— START OF Provided records —

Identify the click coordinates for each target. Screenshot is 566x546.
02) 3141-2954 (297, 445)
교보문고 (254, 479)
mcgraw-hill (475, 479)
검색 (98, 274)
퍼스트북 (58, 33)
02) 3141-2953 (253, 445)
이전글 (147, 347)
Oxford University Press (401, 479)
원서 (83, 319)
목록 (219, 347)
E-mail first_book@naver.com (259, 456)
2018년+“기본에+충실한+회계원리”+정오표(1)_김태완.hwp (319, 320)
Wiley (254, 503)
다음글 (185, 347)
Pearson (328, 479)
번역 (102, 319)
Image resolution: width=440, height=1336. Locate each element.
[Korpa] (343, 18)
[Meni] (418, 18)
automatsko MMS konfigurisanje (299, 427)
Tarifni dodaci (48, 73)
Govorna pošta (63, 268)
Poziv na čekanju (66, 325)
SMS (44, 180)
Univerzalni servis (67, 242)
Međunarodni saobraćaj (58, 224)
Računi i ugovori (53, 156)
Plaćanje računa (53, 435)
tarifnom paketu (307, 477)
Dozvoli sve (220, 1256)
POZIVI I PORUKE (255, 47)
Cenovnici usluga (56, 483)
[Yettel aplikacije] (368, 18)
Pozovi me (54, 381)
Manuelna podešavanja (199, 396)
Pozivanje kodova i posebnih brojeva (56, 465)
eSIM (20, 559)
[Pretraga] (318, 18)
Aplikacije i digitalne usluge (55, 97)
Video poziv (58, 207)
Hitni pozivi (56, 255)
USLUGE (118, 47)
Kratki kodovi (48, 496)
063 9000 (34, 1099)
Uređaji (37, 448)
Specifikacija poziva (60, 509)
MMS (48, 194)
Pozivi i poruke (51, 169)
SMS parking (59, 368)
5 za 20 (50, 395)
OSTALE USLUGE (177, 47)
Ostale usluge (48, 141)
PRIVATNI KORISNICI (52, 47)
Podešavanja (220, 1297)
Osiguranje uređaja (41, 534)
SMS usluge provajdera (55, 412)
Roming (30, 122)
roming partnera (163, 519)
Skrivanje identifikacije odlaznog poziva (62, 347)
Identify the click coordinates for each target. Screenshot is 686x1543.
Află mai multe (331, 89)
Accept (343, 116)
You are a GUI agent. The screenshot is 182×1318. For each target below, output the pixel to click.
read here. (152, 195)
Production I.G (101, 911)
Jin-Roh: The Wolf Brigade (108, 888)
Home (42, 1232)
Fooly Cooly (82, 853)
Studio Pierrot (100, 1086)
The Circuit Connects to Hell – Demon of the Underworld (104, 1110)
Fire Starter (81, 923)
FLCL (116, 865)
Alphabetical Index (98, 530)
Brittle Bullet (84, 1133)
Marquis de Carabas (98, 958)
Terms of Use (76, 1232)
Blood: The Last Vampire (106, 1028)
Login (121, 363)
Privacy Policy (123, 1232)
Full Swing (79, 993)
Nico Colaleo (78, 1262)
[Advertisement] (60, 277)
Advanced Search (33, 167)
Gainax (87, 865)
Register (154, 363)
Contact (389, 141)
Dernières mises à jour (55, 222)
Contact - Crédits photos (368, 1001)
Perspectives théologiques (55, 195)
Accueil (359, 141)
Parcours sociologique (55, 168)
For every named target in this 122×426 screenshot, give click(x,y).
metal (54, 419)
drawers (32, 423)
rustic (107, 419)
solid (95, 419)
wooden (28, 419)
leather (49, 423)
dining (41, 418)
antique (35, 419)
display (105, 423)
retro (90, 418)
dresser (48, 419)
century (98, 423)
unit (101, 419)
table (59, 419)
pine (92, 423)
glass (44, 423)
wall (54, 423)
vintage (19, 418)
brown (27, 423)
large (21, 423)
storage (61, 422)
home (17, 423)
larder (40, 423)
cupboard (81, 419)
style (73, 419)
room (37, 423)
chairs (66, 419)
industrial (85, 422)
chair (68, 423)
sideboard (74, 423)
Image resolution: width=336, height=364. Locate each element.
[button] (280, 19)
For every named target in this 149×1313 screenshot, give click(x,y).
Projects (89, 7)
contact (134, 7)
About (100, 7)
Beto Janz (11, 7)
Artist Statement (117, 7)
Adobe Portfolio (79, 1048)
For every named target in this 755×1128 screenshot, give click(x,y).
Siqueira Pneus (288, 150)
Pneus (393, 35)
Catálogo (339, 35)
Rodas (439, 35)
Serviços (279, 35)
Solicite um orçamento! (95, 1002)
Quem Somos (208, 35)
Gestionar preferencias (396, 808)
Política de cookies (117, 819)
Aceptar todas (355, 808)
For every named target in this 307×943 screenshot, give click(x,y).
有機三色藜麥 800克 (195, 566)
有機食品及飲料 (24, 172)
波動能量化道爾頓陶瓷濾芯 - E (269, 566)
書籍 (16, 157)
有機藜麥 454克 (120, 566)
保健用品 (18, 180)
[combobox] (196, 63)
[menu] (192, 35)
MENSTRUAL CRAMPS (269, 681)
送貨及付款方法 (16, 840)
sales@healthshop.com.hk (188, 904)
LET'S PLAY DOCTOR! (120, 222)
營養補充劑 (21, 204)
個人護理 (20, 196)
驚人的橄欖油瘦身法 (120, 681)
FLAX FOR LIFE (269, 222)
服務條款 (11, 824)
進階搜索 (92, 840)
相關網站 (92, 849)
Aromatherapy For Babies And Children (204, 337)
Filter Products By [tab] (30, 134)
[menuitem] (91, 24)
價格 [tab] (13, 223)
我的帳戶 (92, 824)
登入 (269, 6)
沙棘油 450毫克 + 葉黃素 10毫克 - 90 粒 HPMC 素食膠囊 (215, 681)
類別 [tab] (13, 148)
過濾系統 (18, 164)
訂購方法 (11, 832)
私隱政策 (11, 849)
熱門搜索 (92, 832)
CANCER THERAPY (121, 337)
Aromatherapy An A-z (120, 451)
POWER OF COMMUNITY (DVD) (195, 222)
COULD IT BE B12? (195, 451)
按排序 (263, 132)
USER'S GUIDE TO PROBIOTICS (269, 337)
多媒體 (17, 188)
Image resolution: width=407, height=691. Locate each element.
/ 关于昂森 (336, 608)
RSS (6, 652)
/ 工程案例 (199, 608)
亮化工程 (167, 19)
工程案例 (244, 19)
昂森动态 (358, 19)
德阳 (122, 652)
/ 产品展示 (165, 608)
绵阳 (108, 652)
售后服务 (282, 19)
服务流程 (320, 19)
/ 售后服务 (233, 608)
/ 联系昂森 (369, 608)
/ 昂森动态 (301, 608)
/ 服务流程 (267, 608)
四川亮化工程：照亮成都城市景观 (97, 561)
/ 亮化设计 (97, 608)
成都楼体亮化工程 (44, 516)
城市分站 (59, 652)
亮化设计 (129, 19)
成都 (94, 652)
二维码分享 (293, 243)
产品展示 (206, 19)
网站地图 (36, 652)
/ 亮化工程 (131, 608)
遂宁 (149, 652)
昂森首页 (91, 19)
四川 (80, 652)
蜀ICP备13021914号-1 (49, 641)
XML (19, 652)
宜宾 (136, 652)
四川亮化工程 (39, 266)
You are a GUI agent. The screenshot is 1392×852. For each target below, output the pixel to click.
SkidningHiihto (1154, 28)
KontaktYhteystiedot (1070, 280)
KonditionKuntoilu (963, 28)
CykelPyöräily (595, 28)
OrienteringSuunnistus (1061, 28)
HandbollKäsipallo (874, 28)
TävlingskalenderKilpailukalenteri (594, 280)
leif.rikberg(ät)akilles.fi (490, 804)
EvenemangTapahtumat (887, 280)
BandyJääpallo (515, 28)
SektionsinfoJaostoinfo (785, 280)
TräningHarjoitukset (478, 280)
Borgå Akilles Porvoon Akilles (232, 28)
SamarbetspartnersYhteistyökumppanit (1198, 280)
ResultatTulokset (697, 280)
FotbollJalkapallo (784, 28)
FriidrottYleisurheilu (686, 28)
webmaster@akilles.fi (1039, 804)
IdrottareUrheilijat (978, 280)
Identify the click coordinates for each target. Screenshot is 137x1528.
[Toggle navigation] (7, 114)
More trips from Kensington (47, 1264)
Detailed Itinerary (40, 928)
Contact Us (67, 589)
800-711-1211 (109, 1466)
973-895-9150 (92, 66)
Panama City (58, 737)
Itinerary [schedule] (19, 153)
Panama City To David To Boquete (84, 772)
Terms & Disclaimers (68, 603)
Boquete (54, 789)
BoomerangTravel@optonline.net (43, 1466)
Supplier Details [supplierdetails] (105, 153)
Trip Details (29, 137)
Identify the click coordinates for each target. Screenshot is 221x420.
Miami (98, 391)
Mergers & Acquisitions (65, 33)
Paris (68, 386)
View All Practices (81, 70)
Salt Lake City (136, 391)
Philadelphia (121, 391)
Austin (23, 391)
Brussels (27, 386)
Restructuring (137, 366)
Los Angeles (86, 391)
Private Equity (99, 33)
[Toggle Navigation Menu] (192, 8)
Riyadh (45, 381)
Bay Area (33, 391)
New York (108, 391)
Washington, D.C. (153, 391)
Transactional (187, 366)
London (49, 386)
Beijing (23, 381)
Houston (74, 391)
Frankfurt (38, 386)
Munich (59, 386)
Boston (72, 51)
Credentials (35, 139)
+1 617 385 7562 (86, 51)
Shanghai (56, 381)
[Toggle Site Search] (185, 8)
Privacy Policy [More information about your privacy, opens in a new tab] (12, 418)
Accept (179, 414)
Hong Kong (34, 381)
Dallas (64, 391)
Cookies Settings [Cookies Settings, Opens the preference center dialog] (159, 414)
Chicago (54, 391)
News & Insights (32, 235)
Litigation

— END OF Provided records —

What to do
Lay out the entries above as a numbered list, covering everything from the line containing "SMS parking (59, 368)" down to the line containing "Accept (343, 116)", both ends included and blank lines omitted.

Result of the task
1. SMS parking (59, 368)
2. 5 za 20 (50, 395)
3. OSTALE USLUGE (177, 47)
4. Ostale usluge (48, 141)
5. PRIVATNI KORISNICI (52, 47)
6. Podešavanja (220, 1297)
7. Osiguranje uređaja (41, 534)
8. SMS usluge provajdera (55, 412)
9. Roming (30, 122)
10. roming partnera (163, 519)
11. Skrivanje identifikacije odlaznog poziva (62, 347)
12. Identify the click coordinates for each target. Screenshot is 686x1543.
13. Află mai multe (331, 89)
14. Accept (343, 116)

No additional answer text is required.